I knew I needed a list to help me stay on track with this purchase. Here is what I came up with:
1. A Type B horse. Steady, quiet and calm. A horse I can pull out of the pasture and ride even though he's been sitting idle for a period of time (noting ground work is always part of my ride).
2. No taller than 15.2 hands. Champ had been 16.3 hands. I would like a smaller horse. Face it, at 50+ I don't get on as easy as I used to.
3. A Gelding. I have always preferred Geldings and I live next to a breeding farm.
4. A horse that has had miles of trails and been exposed to cows. I kinda cheated by combining these into one line item but that's the background I'm looking for. I figured that if I ever wanted to do any schooling shows I could set that as one of those tomorrow goals. But today I want to be able to join my friends when they go out on the trails or to weekend sorting events.
5. Sound and between 12 and 18 years of age. My new horse must pass a pre-purchase exam with flying colors. I also want a horse that's had some age on him but also has a few years left.
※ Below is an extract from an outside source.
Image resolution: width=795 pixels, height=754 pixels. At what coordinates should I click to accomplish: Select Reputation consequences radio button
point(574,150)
I also know that I'm an emotional sucker for any horse and would throw those above items out the window at the blink of an eye, so I enlisted the help of my friend/trainer (I call her my "Frainer"), Rachel. She knows my skill level, what will work for me and what won't. I knew she'd keep me focused and help insure I got what would work best for me.
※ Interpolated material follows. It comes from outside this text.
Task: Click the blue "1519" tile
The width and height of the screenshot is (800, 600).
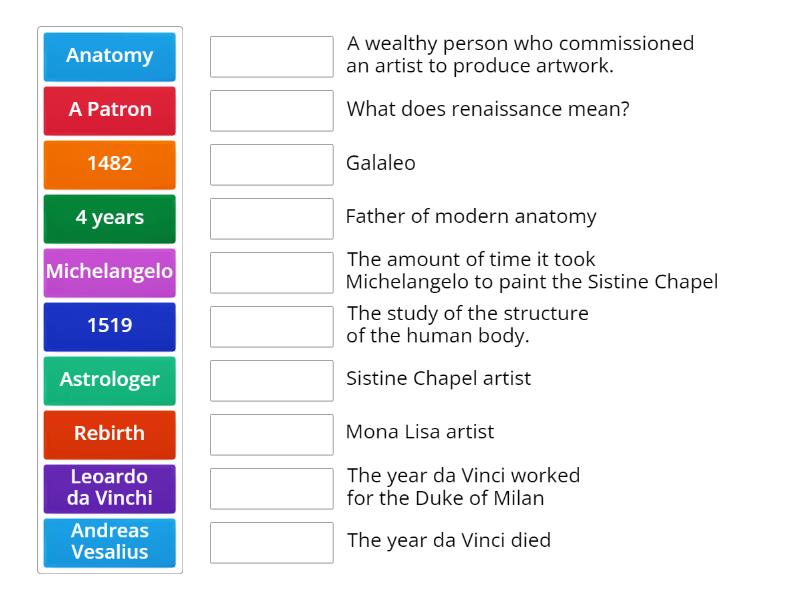Action: [x=110, y=326]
So off we went looking for horses only to find that they were either misrepresented or sold before we could get to them. Each time that happened I'd step back and regroup for a few weeks or even months.
I was in one of those regroup stages recently. I'd had coffee with a friend and told her I was going to hold off on my search until the fall. But upon arriving home there I was back up on Dreamhorse. A new listing called my attention. Hmmmm, this horse sounded exactly like what I was looking for.
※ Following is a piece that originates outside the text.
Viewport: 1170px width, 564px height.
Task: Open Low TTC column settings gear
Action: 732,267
He was local and the next day in thunder, lightning and pouring down rain, I met the owner and her horse, Bob. The following day Rachel, my daughter (who has been interested in this event) and I were back to ride him. We were impressed.
I asked if the owner would agree to let me try Bob out at my place. We discussed EHV-1 and I assured her that Bob would be separated from my horses (for everybody's safety) and wouldn't leave my place.
A few days later Bob arrived. Here he is checking out my horses across the gate:
Will Bob be "the one"? Stay tuned.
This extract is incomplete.